Première
par Christophe Narbonne
Symbole de ce cinéma qui n’obéit à aucun canon, Marcel Marx (Wilms, génial) est, pour paraphraser un slogan de Mai 68, « marxiste tendance Groucho » : à côté de la plaque sur bien des points mais raccord sur l’essentiel. Les acteurs disent leur texte avec un air absent (normal, ils ont la tête dans les nuages), Jean-Pierre Léaud lance des regards noirs (il joue un indic), les couleurs pètent (le cinéma, c’est mieux que la vie). Comme Gustave Kervern et Benoît Delépine, ses amis et émules, Kaurismäki filme des hurluberlus magnifiques dont la marginalité est aussi politique que cinématographique.Le cinéma d’Aki Kaurismäki est unique. Il mêle humanisme et alcoolisme, surréalisme et quotidien, soit des choses a priori peu compatibles. Dans Le Havre, le réalisateur finlandais brosse ainsi le portrait de petites gens qui, confrontées au cynisme du monde moderne, trouvent leur salut dans la picole et la solidarité.
Première
par Damien Leblanc
L'histoire de Marcel Marx, cireur de chaussures qui vient en aide à un enfant immigré originaire d'Afrique noire, ne se départit donc pas d'une invraisemblable et démesurée mystique - la maladie mystérieuse d'Arletty, la femme de Marcel, donnant par exemple l'impression d'atténuer le libre-arbitre de Marcel, qui se trouve poussé vers l'altruisme par une force invisible. Mais, conscient du relatif manque de lien logique entre les différentes saynètes de son récit, Kaurismaki travaille une matière en particulier, celle du langage. Entre la diction très théâtrale d'André Wilms, l'accent à couper au couteau de Kati Outinen ou le parler droit et enfantin de Blondin Miguel (dans le rôle d'Idrissa), la langue française comme un objet sonorement malléable, vivant et multidimensionnel mais qui se doit de toujours respecter une justesse et une précision grammaticale.

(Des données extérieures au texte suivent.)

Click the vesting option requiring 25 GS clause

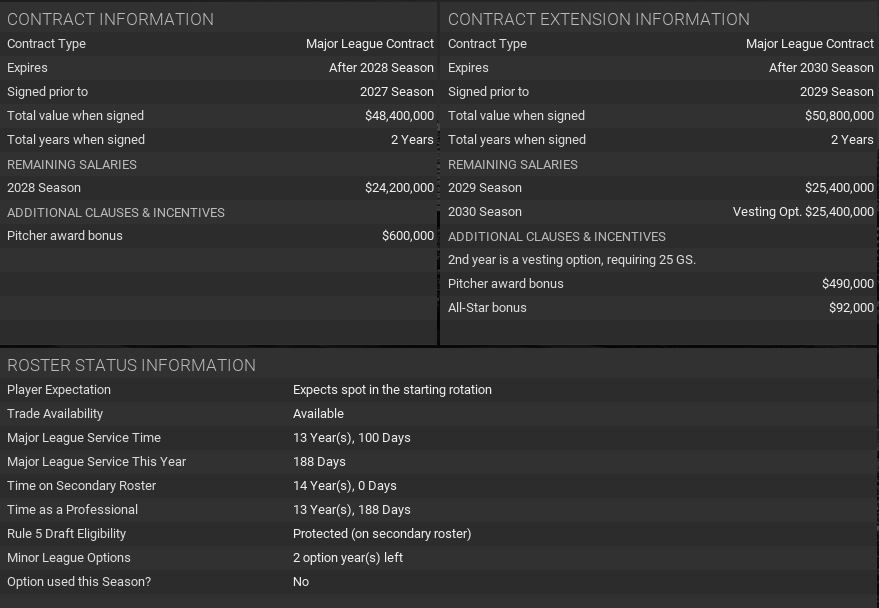click(x=572, y=260)
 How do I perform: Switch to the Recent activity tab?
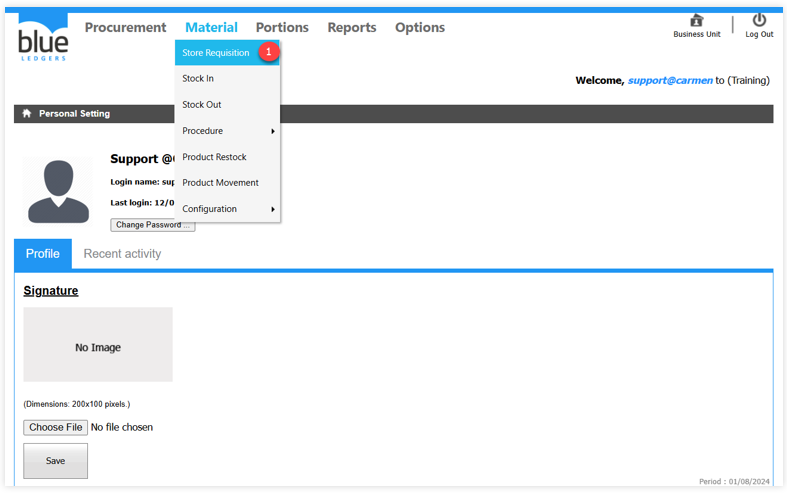122,254
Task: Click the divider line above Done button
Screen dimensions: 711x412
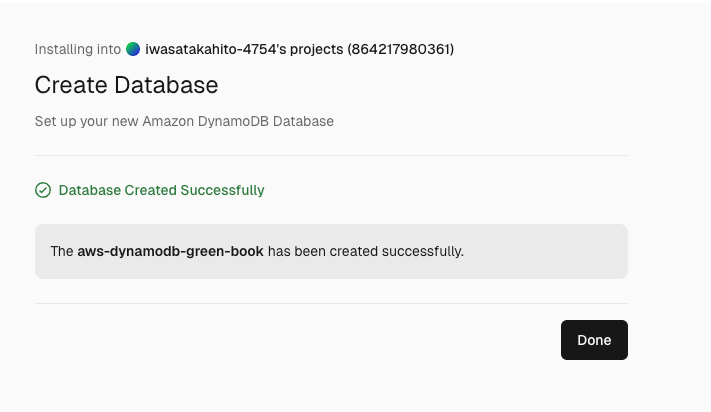Action: coord(331,303)
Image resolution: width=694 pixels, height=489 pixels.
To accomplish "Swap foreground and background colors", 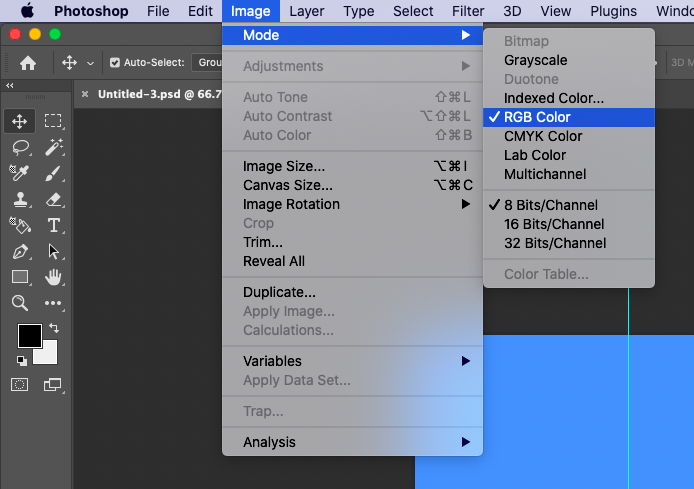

Cette ligne imperturbable, qui donne lieu à quelques séquences quasi-surréalistes permet à Aki Kaurismaki d'affirmer avec vigueur une sorte de foi absolue en plusieurs valeurs ancestrales. La langue française est un avatar de l'humanisme, semble nous dire le cinéaste : subissant des assauts de toutes parts, il lui reste toujours la possibilité de rester debout, tant que des citoyens exercent leur droit à la vigilance.